**Your objective**
Using the data beneath this instruction, retype only the lines from the one that contains "Task: Open the Windows Insider Program link" down to the one that contains "Image resolution: width=944", both included, exactly as they appear.

**Record set**
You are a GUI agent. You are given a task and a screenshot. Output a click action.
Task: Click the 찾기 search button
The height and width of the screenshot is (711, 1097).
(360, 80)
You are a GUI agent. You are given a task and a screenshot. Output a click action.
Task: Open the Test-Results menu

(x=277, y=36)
==
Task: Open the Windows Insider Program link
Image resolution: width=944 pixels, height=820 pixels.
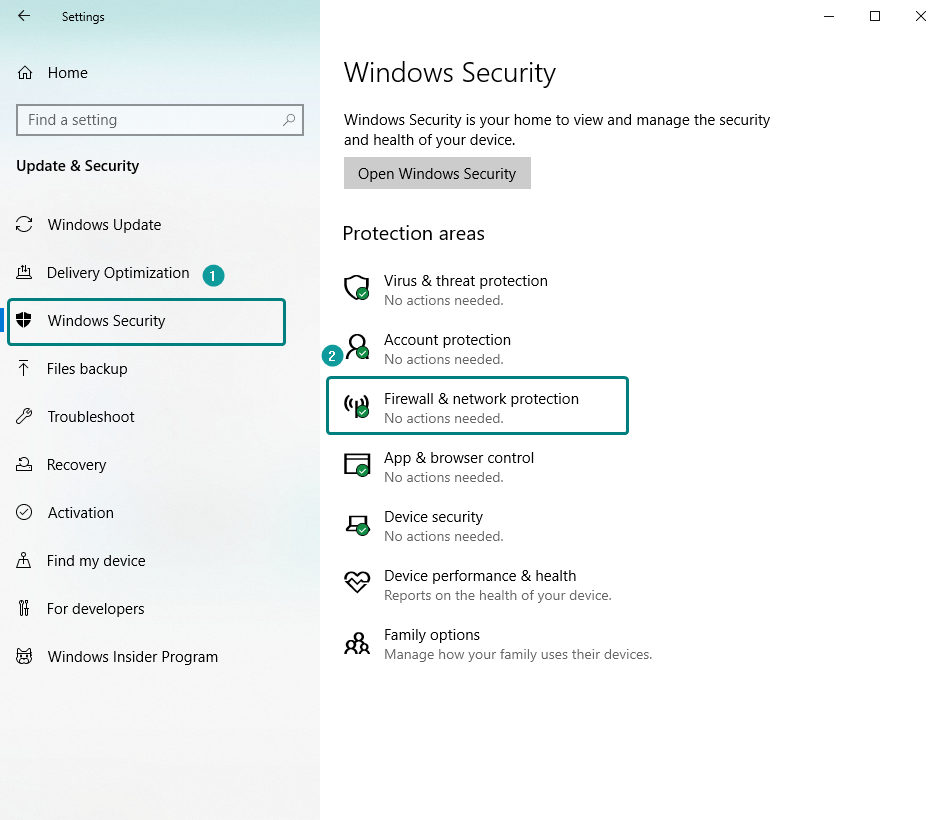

**Response to this task**
Task: Open the Windows Insider Program link
Image resolution: width=944 pixels, height=820 pixels.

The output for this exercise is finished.